Scott: They all hurt. That’s the question. Does it hurt, like, every single time? Yeah.

Jen: Yeah, absolutely. They hurt. Yeah 

Scott: Yeah yeah. That’s part of the process. That’s where I get the kink or whatever. There is something about, you know, going through a process to get to something. That’s why I don’t and I’m not great at surfing, but I’ve surfed for 20 years and it’s you all. We all see highlight clips of people riding the wave. It’s boring to watch somebody get smashed, wave after wave after wave to get out there.

Scott: But there’s like this process of getting to it. Yeah, yeah yeah.

Jen: Yeah, yeah. I completely signed on to that.

Amy: In addition to your prints and the artwork that so many people use as tattoos, really, all your work sort of radiates connection. You bring people in, and invite them to experience it together with you, like performances and like live painting and gatherings. And you bring humor into all of that. It’s such a unique approach. What drives this and how did that start?

Amy: It’s really unique to you.

Scott: Yes, that is a great question. I mean, I’m an artist because I’m a haunted person. So things come to me every day and they’re like, make me. And I’m like, I can’t, I’m driving right now. I’ll get in an accident and they’re like, make me or will go away. And I’m like, no, don’t go away. All right?

I’m pulling over and I’m pulling out my sketchpad. So I think I’m just trying to release the haunting. That’s how I’d like to say my wife doesn’t have this haunting. My parents don’t have this. It’s like a particular invitation to a dance, a work, a conversation that has just been fostered over time. Usually things start very personal. So it is like, well, I’m a, you know, I’m a Enneagram four. I got a lot of emotions. So it starts with an emotion, a question of wondering. And then my answer for myself is always like, well, what would the picture be to understand what’s happening? And then I and then I.

Jen: That’s how your brain is.

Scott: Yeah. So I, I’m always like, what’s the image that I would need to make or find to help me with this idea to understand it. And then I’ll go through that process of transformation, of putting things together, juxtaposing it. And then, I think the artifacts of that transformation is a print artwork, a t- shirt, a couple, a show, and then it’s offering.

So I really think we’ve all experienced this with art that hasn’t been internalized first by the artist. You know, we can call it shallow or, or really just kind of untrue fake. I, I’ve come to understand, like, I’m the one who has to go through the transformational process, and then I can offer that transformational process from that.

I also like that’s, that’s kind of where it starts from my, my good friend, his name’s Royal. He’s like, you’re, you’re less of a medium-forward artist and you’re more of a meaning forward artist. And I think that’s really true. I haven’t even landed, social media has got the painter. When I have an idea, it’s, I think.

Okay, what’s the best way to portray or enter into this idea? Is it a set of prints? Is it, is it just, is it a show? Is it a talk? Is it a video? And is it a book? And that’s kind of how I think through things now, because I’ve made it my vocation. I have to go.

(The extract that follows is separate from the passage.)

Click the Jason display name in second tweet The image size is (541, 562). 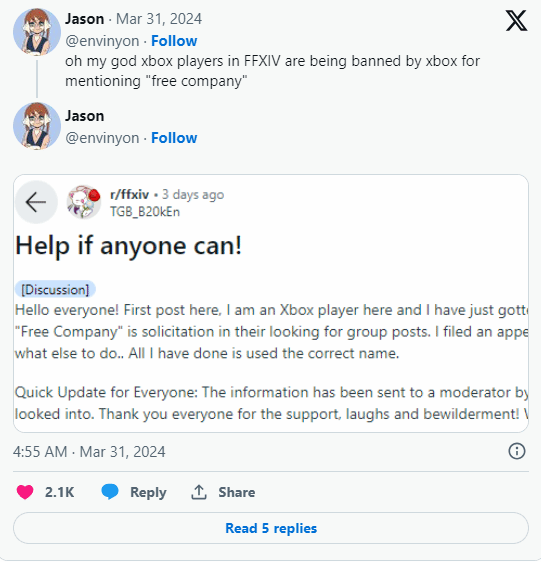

You only have so little time. You have. You still have small children, you know, like, you have to make an income. How are these? I have these different compartments. Like what will help pay the bills. What’s worth doing? That might be profitable. What? Won’t be profitable at all, but will help you be a better artist.

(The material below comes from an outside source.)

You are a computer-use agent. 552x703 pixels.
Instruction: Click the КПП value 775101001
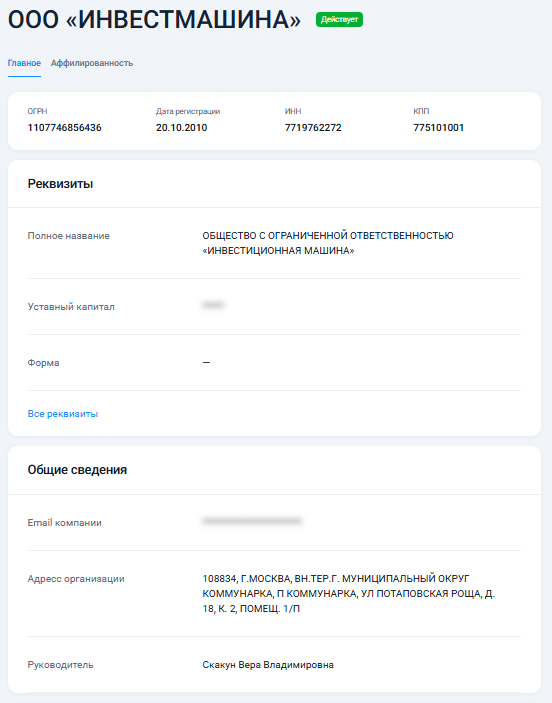click(x=439, y=128)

And so I try to make, like, this t-shirt. You see, I made it. I wanted to make a series of, t. So if for those of you listening, it’s just like a juxtaposition of some Van Gogh paintings with some. But I wanted to. I like that there’s all these, like, band shirts out right now that have been for a while, but I was like, there’s so many, like, badass paintings from history that I was like, could you make, like, band shirts about paintings?

Like rock and roll, like Gustaf Dora’s The Death or Edvard Munch’s Self-Portrait in hell, you know? And then like, try to turn them into, like, band shirts and it was this I just gave me a lot of joy. And that’s why it gave me a lot of joy. And then I put it up on my site and people are like, that gave me joy, too.

Jen: So exactly, there’s plenty of creatives in the world and that’s how they process the earth as well. I think it’s interesting with you too, because you obviously have this incredible like visual and like skill. Your you, your, your drawings, your creations are beautiful. But also you can do language too. You do words. My intro to you, by the way, Scott was our friend Justin, who you had a project with McRoberts?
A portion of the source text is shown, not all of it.